Collectively, these results indicate that data retrieved from sorted microglia include false information that originates from sorting-related immune activation and cargo contamination of ingested cells. Importantly, our data establish that identical processing of control and test samples does not necessarily neutralize these artifacts, since they themselves are affected by the biological treatment. Taken together our study highlights the advantages and disadvantages of classical sort-based cell isolation protocols and the RiboTag approach (Supplementary Table 1).

Discussion

Here we compared experimental approaches to retrieve microglia expression signatures from brains of untreated and challenged animals. Specifically, we define strengths and weaknesses of the classical cell isolation and sort-based protocols and the RiboTag strategy ⁴, that relies on poly-ribosome immuno-precipitation from crude tissue extracts. Below we discuss the pros and cons of the respective techniques.
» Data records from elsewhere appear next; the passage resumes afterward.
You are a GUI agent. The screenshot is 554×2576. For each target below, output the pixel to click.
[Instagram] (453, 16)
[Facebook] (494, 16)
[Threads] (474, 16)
The RiboTag strategy was originally introduced by McKnight and colleagues and applied to expression profiling of neurons and Sertoli cells ⁴. Cell type-specificity of the approach depends on the accuracy of the Cre-drivers that is combined with the Rpl22^HA allele. This aspect is highlighted in our study by the side-by-side comparison of Cx₃cr1^Cre and Cx₃cr1^CreER animals, which revealed the superiority of the inducible system to achieve brain macrophage specificity and exclude neurons. However, as reported earlier and confirmed in this study, even CX₃CR1^CreER mice not only target microglia, but also non-parenchymal macrophages ¹³. In situations where subpopulations can be phenotypically discriminated, as in the case of CD45^int microglia and CD45^hi perivascular macrophages, sort-based approaches, potentially combined with a RiboTag analysis like in this study, can hence be advantageous. This emphasizes the need for the development of novel Cre transgenic lines targeting microglia, including combinatorial approaches, such as the split-Cre strategy ²³, to improve the cell type- or lineage-specificity. Importantly, current tests for accuracy of Cre transgenic lines are based on their combination with reporter alleles and the analysis of resulting double transgenic animals by flow cytometry.
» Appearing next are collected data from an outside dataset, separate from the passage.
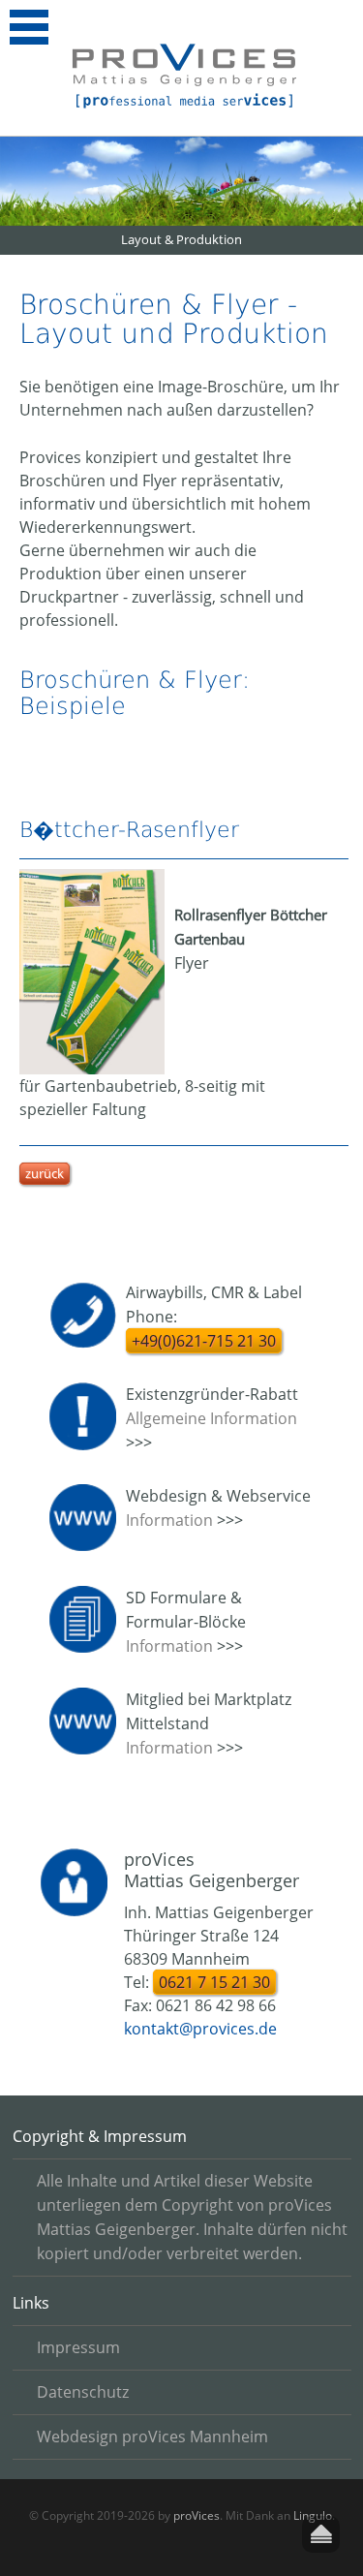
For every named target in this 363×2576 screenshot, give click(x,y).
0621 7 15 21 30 (214, 1982)
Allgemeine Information (211, 1418)
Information (169, 1520)
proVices (196, 2515)
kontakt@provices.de (200, 2028)
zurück (44, 1173)
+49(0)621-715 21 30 (204, 1340)
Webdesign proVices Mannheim (152, 2436)
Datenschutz (83, 2392)
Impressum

As in the case of Cx₃cr1^Cre animals reported here, or LysM^Cre mice that were assumed to be myeloid cell-specific, but also target neurons ¹⁰, this approach is insufficient. Our results demonstrate that the RiboTag approach provides a useful complementary method to determine Cre line specificity, in particular for cell types such as neurons and endothelial cells that are notoriously difficult to isolate for flow cytometric analysis.
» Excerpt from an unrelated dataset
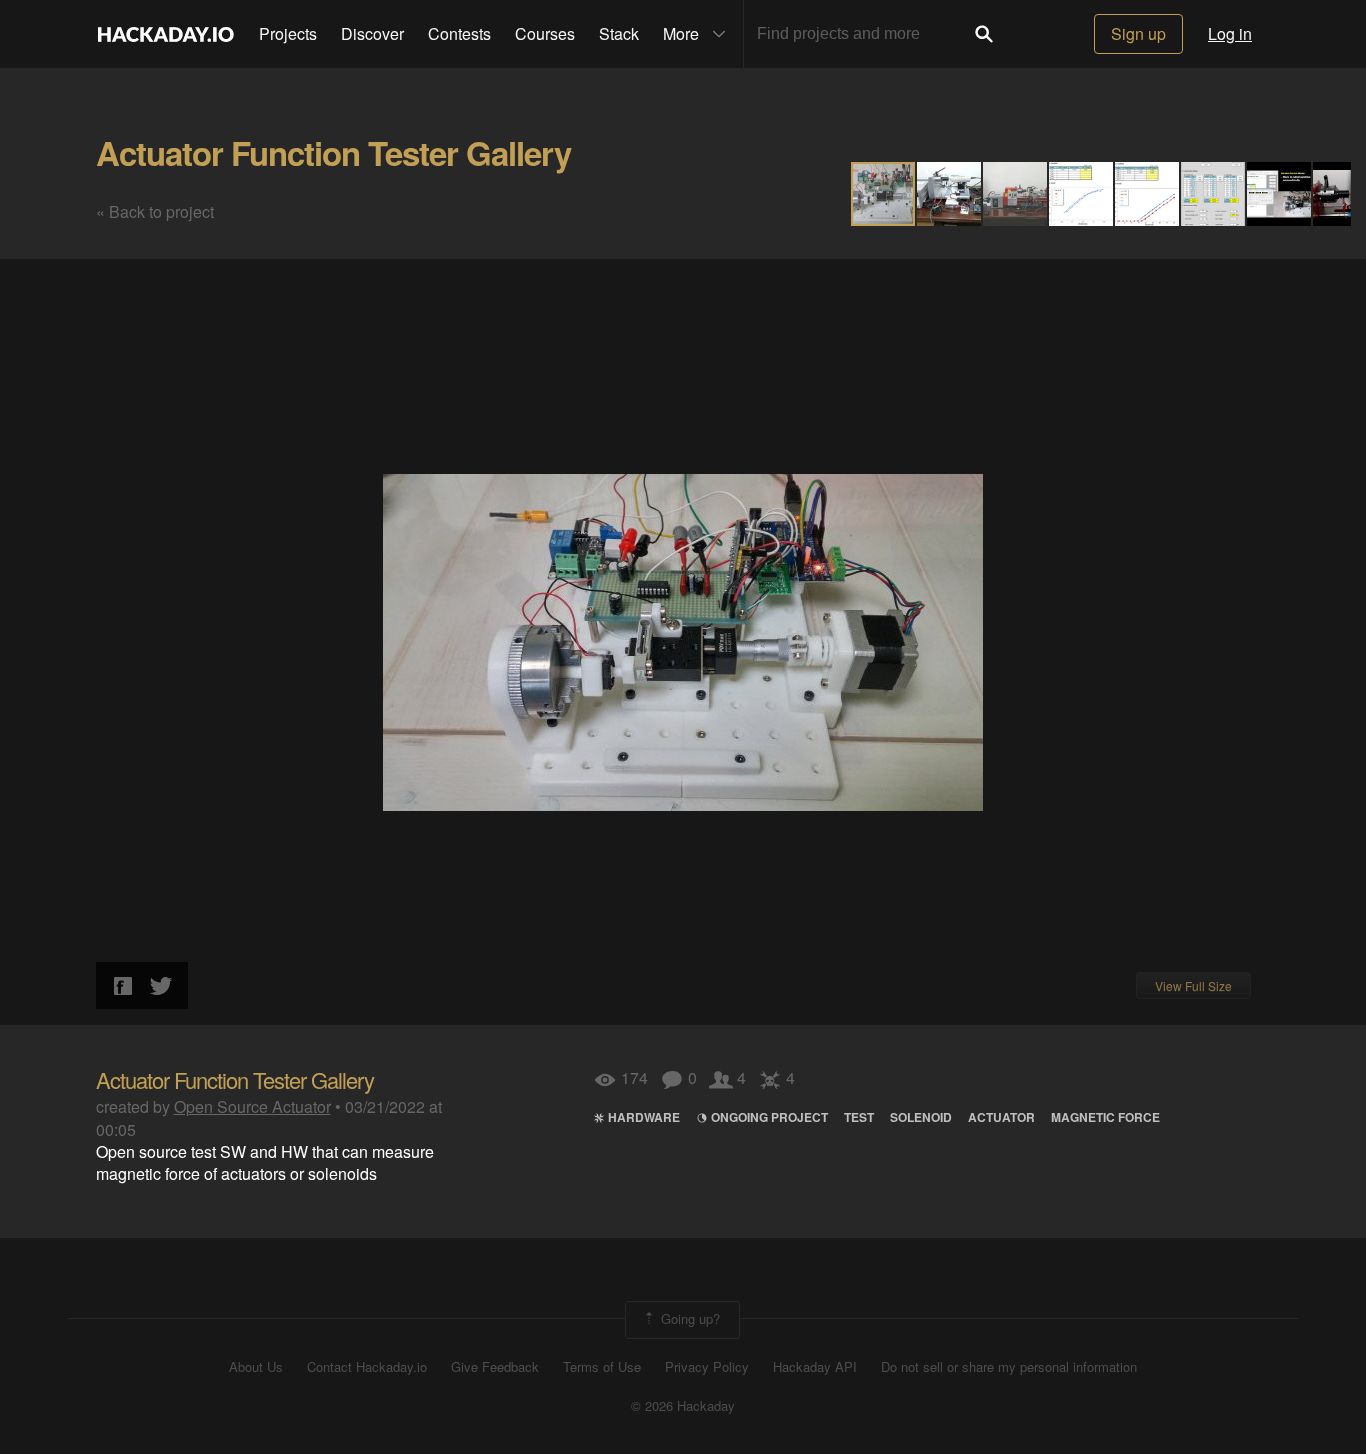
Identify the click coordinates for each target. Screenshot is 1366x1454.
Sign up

Macrophage expression signatures tend to be contaminated by material the phagocytes ingested from their surroundings. Since the RiboTag strategy only retrieves mRNAs that are associated with HA-epitope tagged host cell ribosomes, it excludes such exogenous material, and hence allows identification of bona fide macrophage mRNAs.

Although not directly addressed in this study, an additional benefit of the RiboTag approach is the fact, that it can be used to determine the impact of conditional mutations. Specifically, Cre-mediated rearrangements result in parallel mutagenesis and induction of the Rpl22^HA allele. For instance this approach was used to define the impact of an Mecp2 deficiency on macrophages in brown adipose tissue (BAT), comparing translatomes retrieved from BAT of Cx3cr1^CreER:Rpl22^HA and Cx3cr1^CreER:Rpl22^HA:Mecp2^fl/y mice ²⁴.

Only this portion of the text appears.